Letter from a Targeted Parent_0003_edited-1

Tears are streaming down my face as I share this.  He and I were together for over 34 years, and married for over 33 years.  He was an incredible man and deserved to be a father to his children, and a grandfather to his grandchildren.  There was no reason to keep him from his children or his grandchildren, other than  ……. well, how do I even try to explain why someone would keep him from his children and grandchildren?  Because there is no reason, and there is no explanation.

It was a heartbreaking situation and there was no reason for it.

Here’s his narrative:

It’s time I put some facts in writing about my relationship with my children.  Having a relationship with L*** and C***** was difficult due to their mother’s interference.  I have many letters from D**** showing how difficult she made things.  L*** and C***** are loyal to their mother but they never stood up to her and tell her that the things she was doing were hurt full.  One week we would see the girls then the next we wouldn’t.  For 25 years this went on.  The girls learned from their mother if there’s something you don’t like you don’t let me have visitation.  I didn’t stop seeing my grandchildren, they were kept from me.   Much has been said about C***** in this matter.  C***** is not the villain here no matter what some people say.  Those people are only trying to remake history.  This has happened too many times in the past.  Will it happen again?  I lost 7 years of seeing my grandchildren that needs to be talked about!  C***** is my wife.  Ignoring her is not going to make her go away.  She has to be included in any conversations we have.  D**** R******* continues to put herself in my business.  For us to go any further, this has to stop!  Only you girls can make that happen.

If ………

Our targeted parent was never able to finish his story.  Brain cancer robbed him of his ability to write very early on.

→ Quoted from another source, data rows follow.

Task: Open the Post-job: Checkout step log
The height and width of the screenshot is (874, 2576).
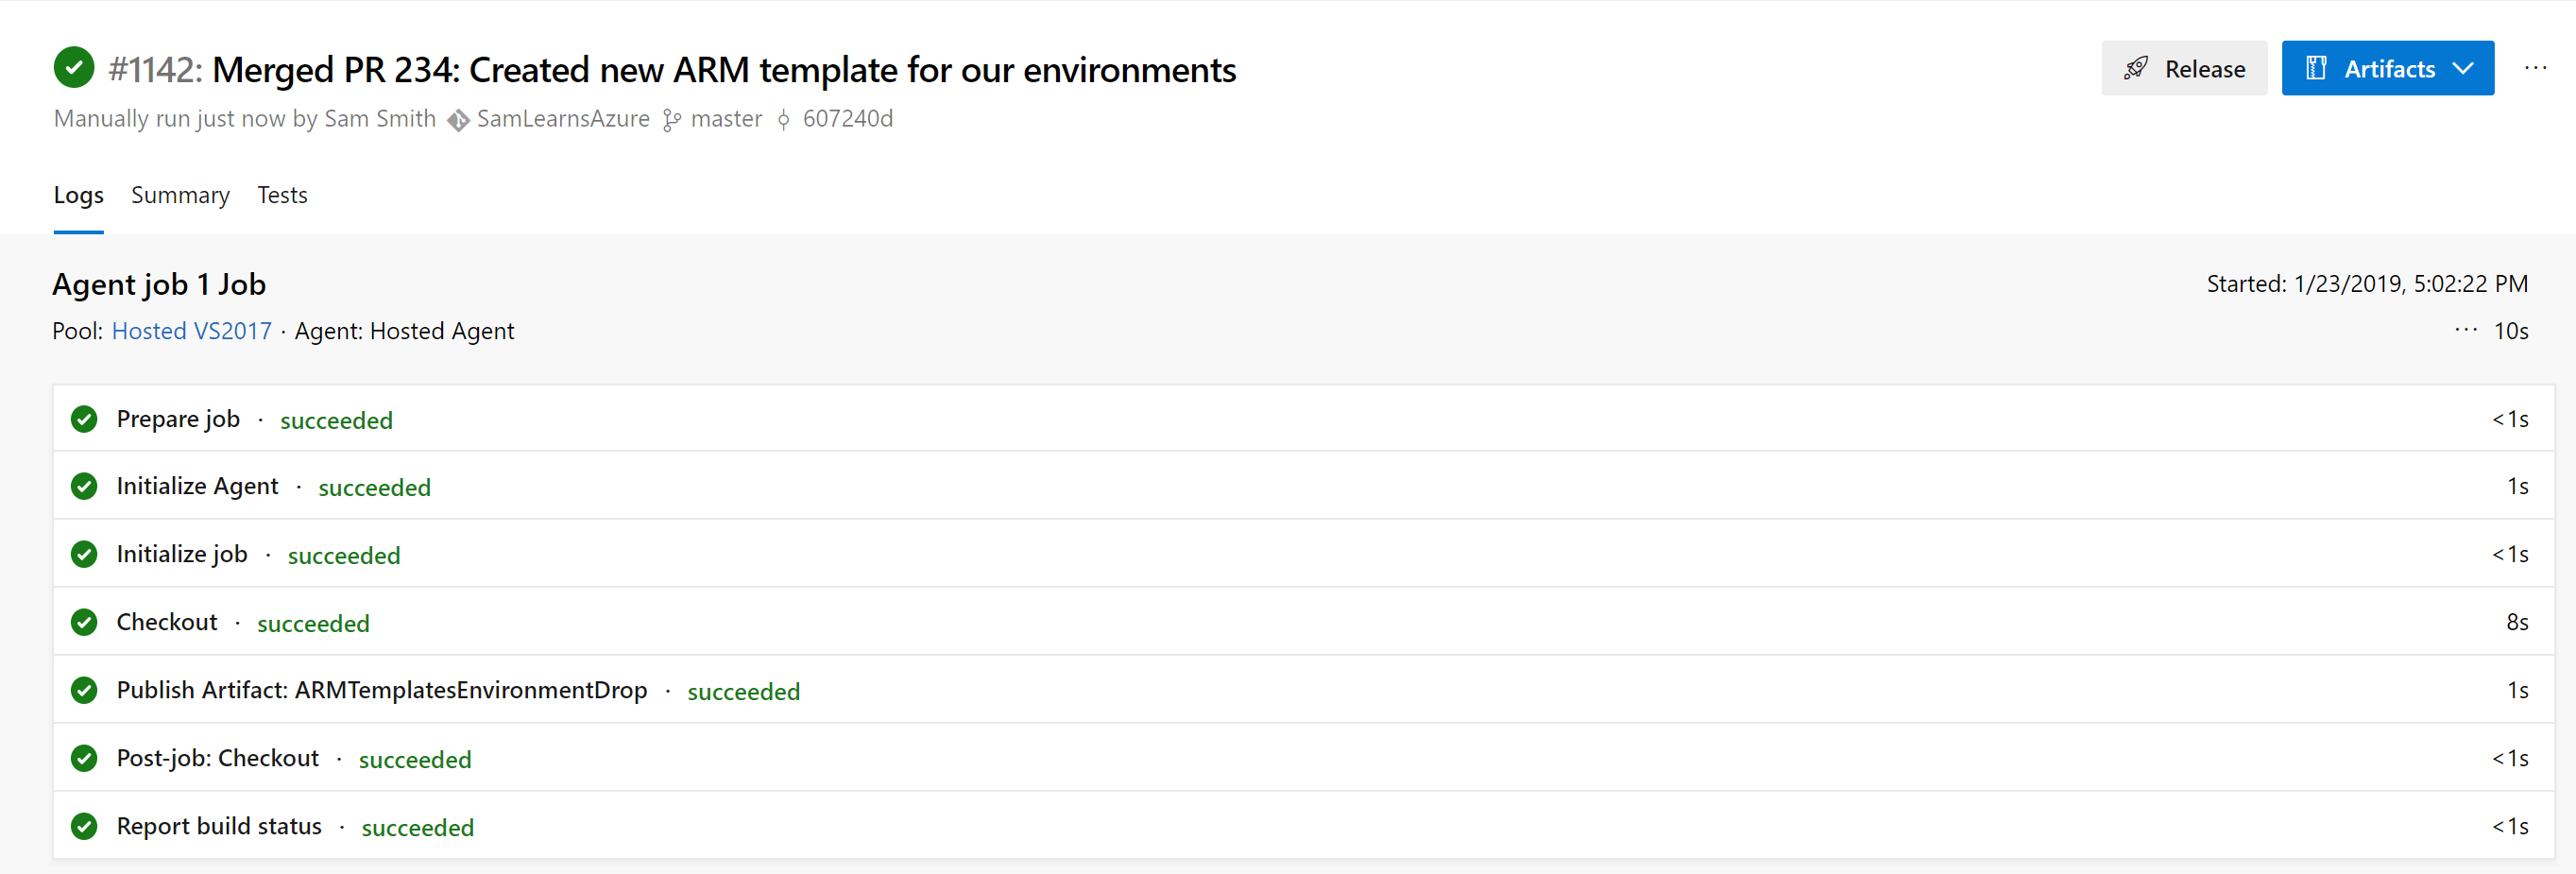Action: pyautogui.click(x=217, y=758)
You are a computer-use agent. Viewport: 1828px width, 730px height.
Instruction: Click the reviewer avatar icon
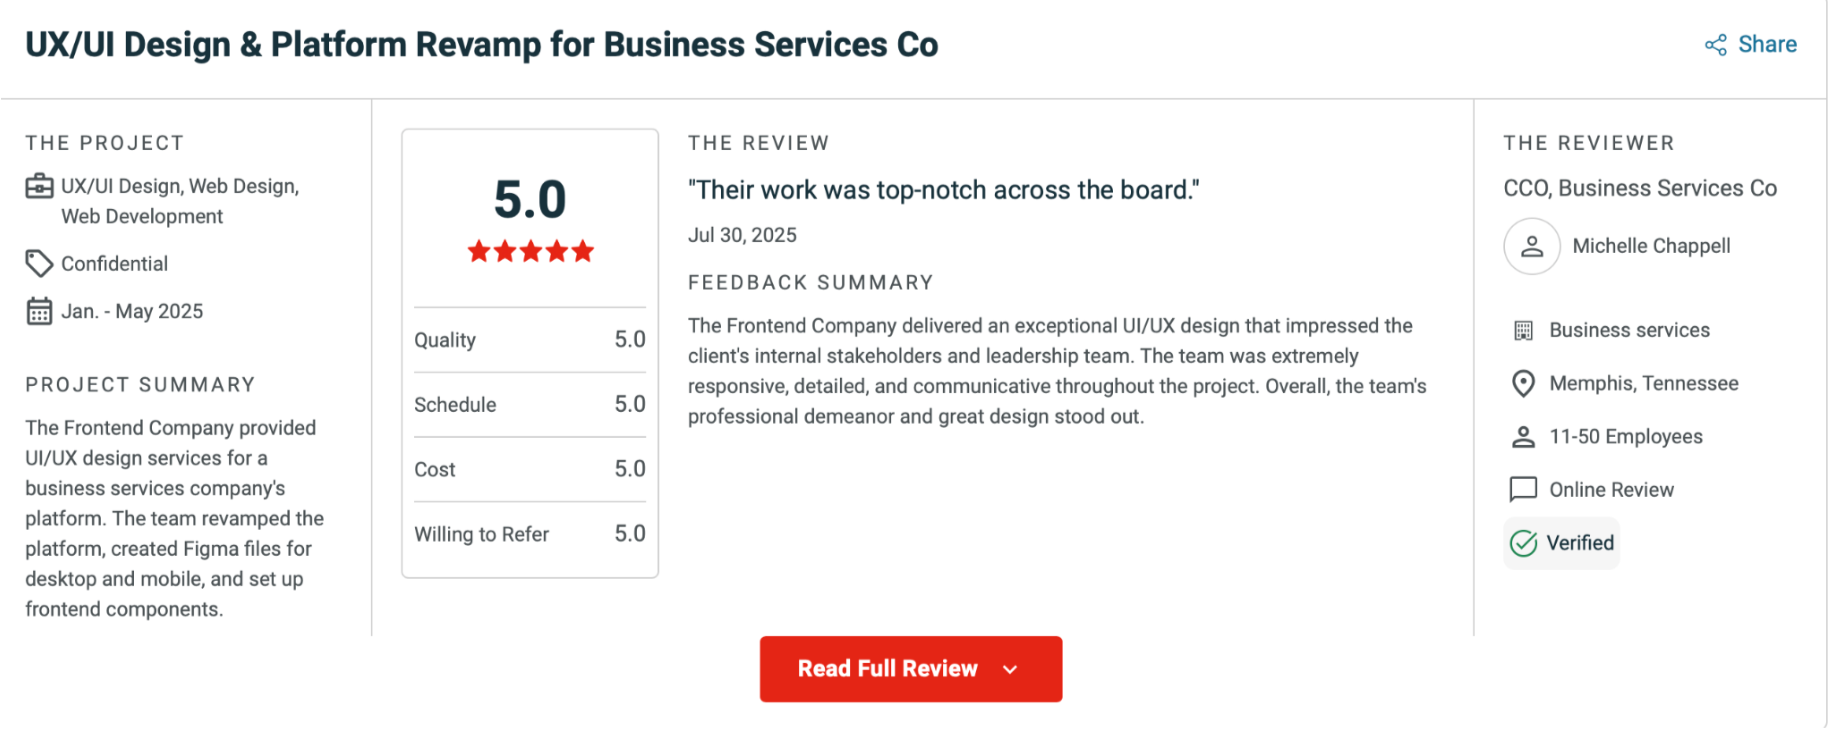pos(1532,246)
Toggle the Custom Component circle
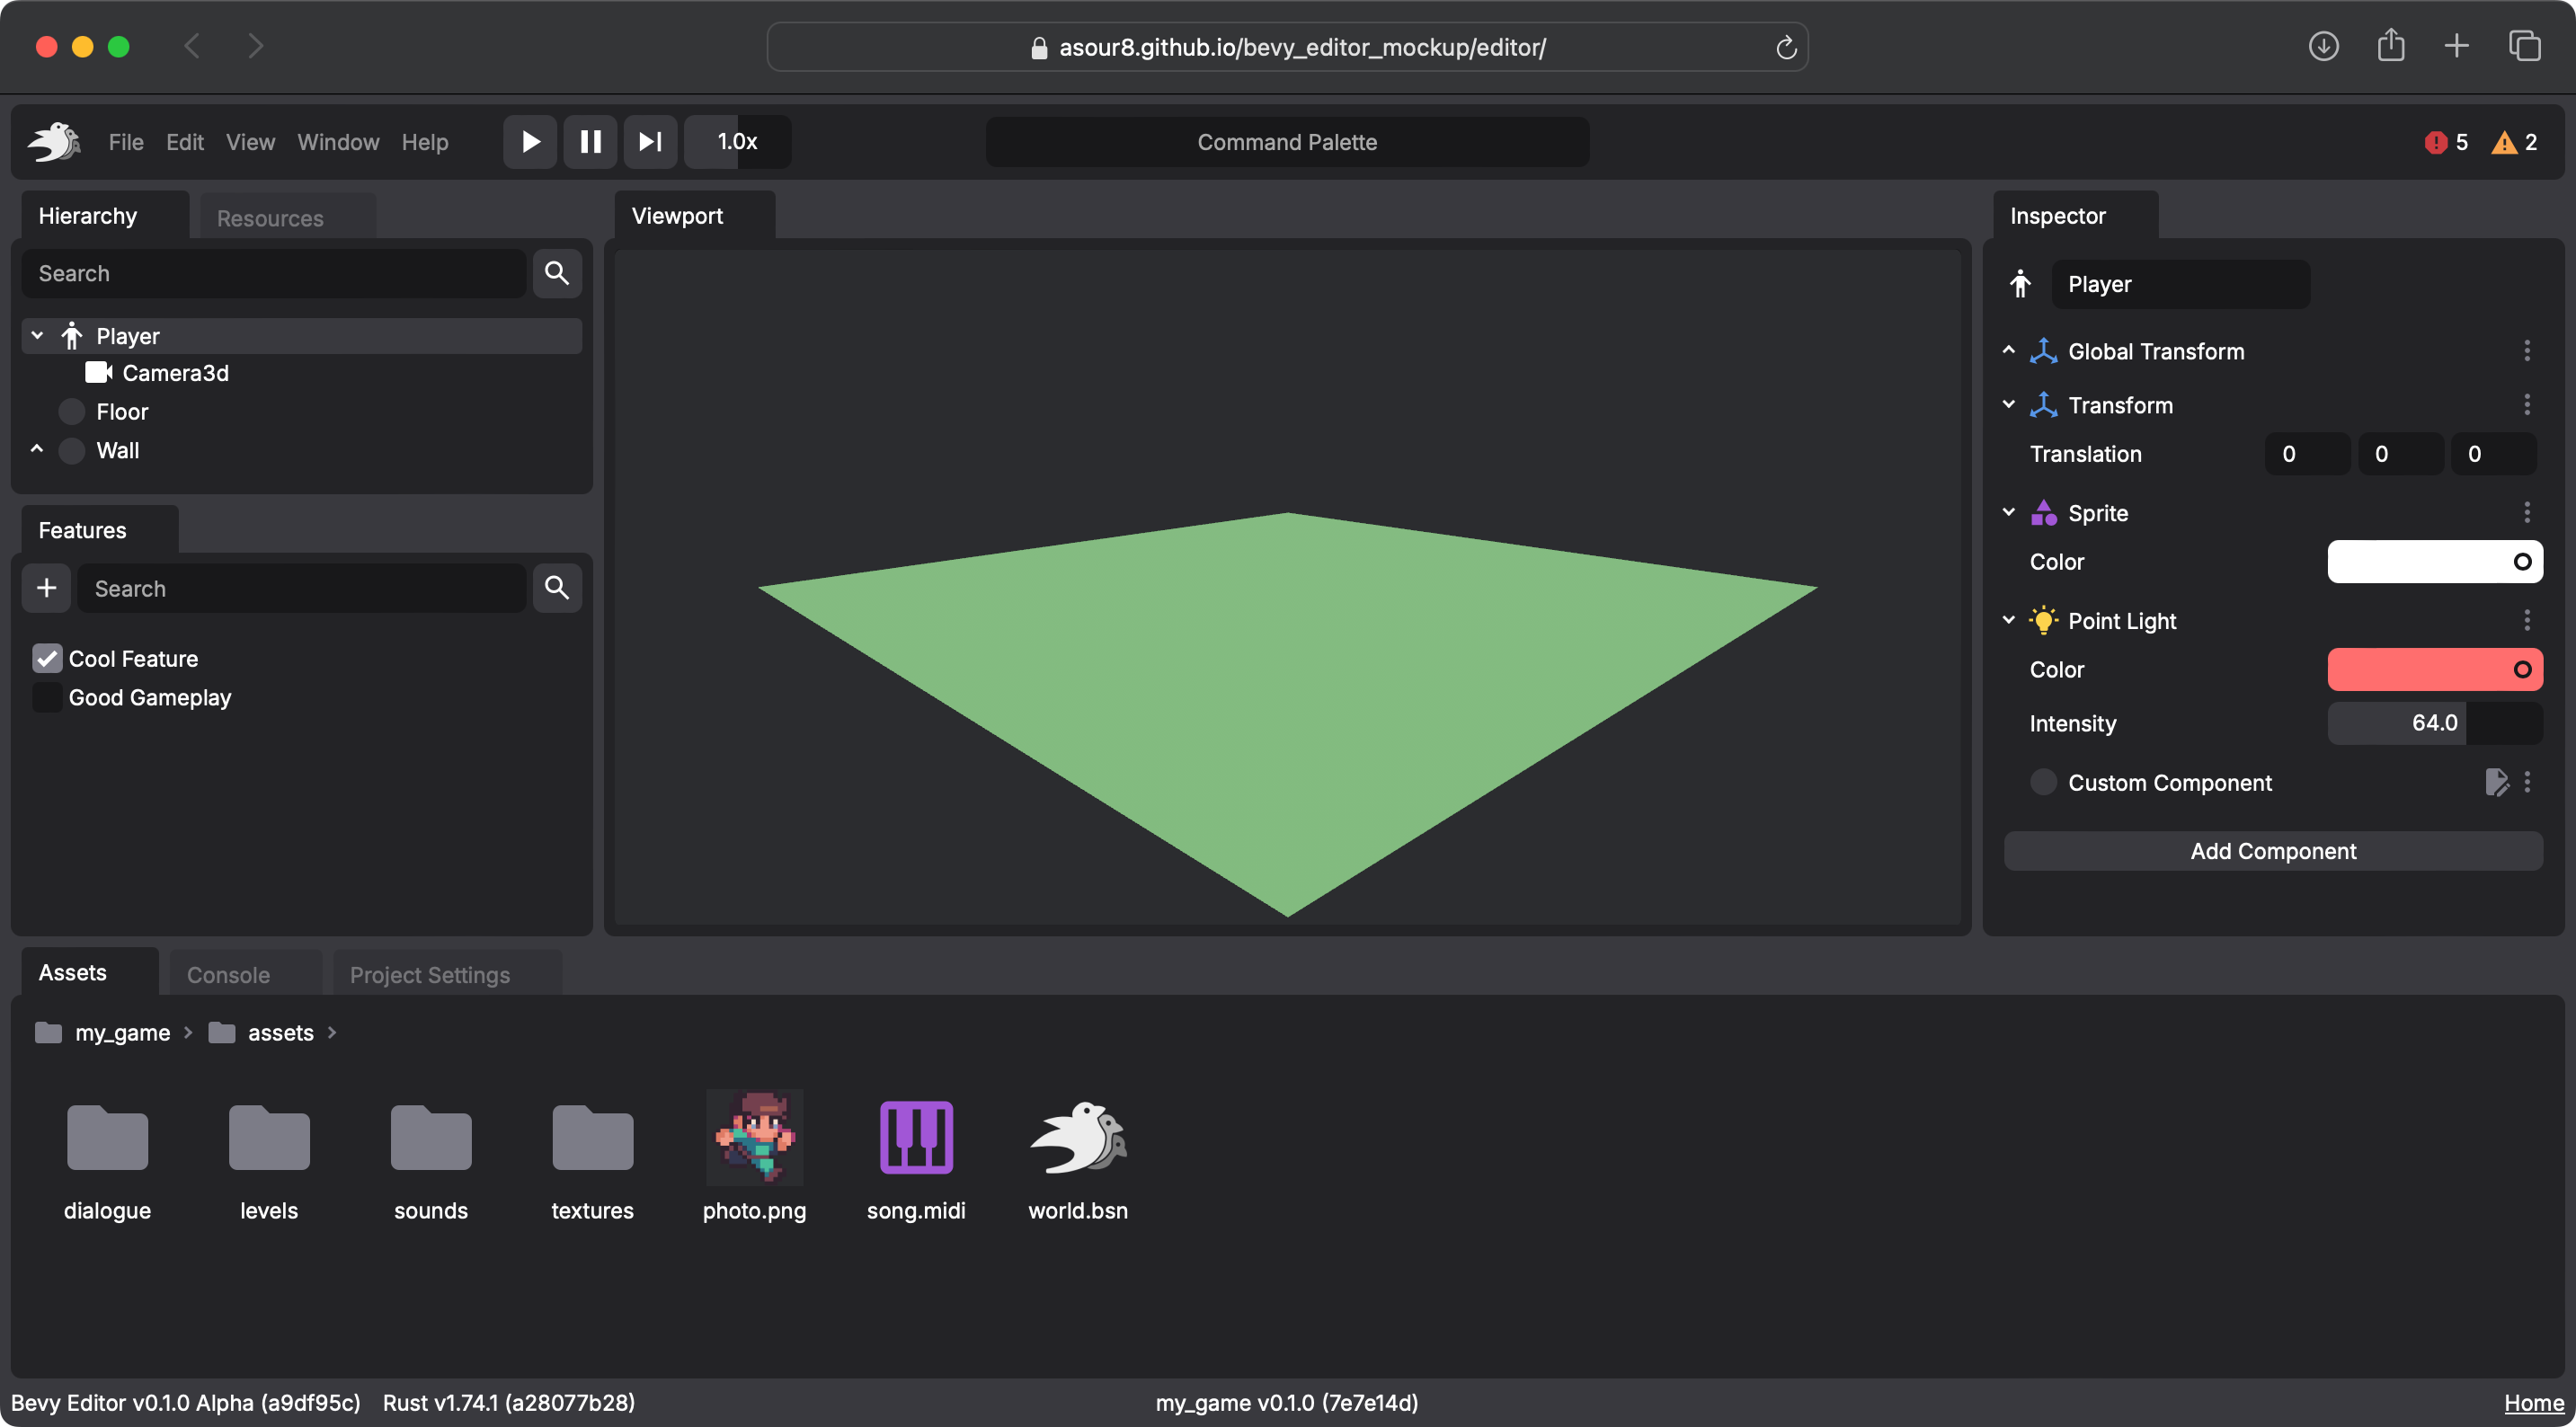This screenshot has width=2576, height=1427. [x=2043, y=782]
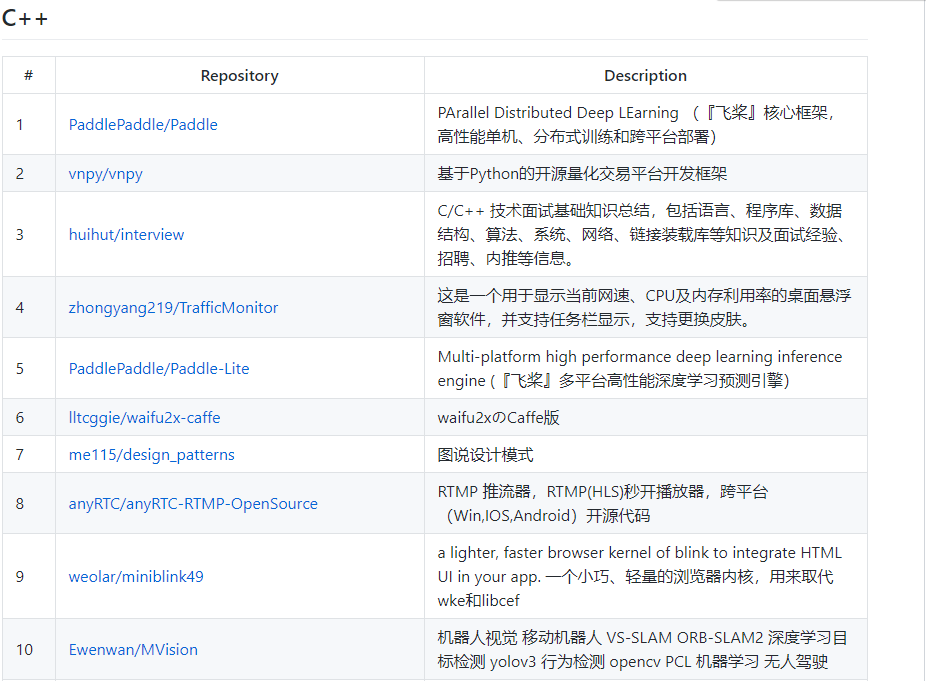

Luckily he was able to reconcile with his oldest daughter a few years before his death and got to know her child — his granddaughter.  His daughter, son-in-law and granddaughter were such a joy to him in his final years.  It’s a shame they missed out on several years with this incredible man, but I think everyone made up for it at the end.  He cherished them and they were all with him — laughing and enjoying being together — until the bitter end.

The tears are flowing again …….

And then we come to my part in his story.  I fell madly in love with a dashing 32 year old man, with two daughters.  I had two sons from my first marriage, so we seemed destined to create our own little Brady Bunch …. minus two.   🙂

Fast forward to a 67 year old, dying of brain cancer.  When he was told he had a brain tumor in 2015, his first words were to me:  how are you going to get home?  Oh my!  The man was told he had a brain tumor and his first concern was about me.  And, trust me, I managed to get home  just fine.  When he entered hospice, the chaplain spoke to him, and all he would say is that he didn’t want to leave me.  I didn’t want him to leave me either.  How do you let go of such a loving, caring man?  Why was this loving , caring man denied a relationship with his children and grandchildren?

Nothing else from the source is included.